++++ Data under study ++++

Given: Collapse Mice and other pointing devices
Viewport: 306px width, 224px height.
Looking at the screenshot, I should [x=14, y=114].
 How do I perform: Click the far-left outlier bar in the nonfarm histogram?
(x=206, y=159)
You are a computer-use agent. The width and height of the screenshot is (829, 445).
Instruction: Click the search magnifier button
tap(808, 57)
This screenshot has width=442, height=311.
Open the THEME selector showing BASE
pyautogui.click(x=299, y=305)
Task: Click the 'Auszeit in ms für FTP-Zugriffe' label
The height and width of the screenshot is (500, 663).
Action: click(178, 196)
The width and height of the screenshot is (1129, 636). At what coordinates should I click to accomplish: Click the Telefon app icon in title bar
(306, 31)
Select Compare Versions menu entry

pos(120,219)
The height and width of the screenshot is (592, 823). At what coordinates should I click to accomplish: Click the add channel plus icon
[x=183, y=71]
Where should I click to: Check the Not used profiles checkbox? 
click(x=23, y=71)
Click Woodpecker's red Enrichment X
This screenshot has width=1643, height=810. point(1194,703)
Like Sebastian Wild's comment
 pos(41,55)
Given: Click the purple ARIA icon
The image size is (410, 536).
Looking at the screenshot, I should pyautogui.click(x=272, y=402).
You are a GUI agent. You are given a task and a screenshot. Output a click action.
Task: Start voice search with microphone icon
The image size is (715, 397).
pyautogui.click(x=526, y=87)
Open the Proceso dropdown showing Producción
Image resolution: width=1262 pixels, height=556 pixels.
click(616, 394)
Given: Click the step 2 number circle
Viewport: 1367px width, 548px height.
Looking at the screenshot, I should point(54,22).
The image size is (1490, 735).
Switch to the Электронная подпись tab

++++

About this task: Your answer must be the lines from the one that contains "Like Sebastian Wild's comment" through the last line of the entries above, copied exactly, with no other lines.

Solution for this task:
Like Sebastian Wild's comment
 pos(41,55)
Given: Click the purple ARIA icon
The image size is (410, 536).
Looking at the screenshot, I should pyautogui.click(x=272, y=402).
You are a GUI agent. You are given a task and a screenshot. Output a click action.
Task: Start voice search with microphone icon
The image size is (715, 397).
pyautogui.click(x=526, y=87)
Open the Proceso dropdown showing Producción
Image resolution: width=1262 pixels, height=556 pixels.
click(616, 394)
Given: Click the step 2 number circle
Viewport: 1367px width, 548px height.
Looking at the screenshot, I should point(54,22).
The image size is (1490, 735).
Switch to the Электронная подпись tab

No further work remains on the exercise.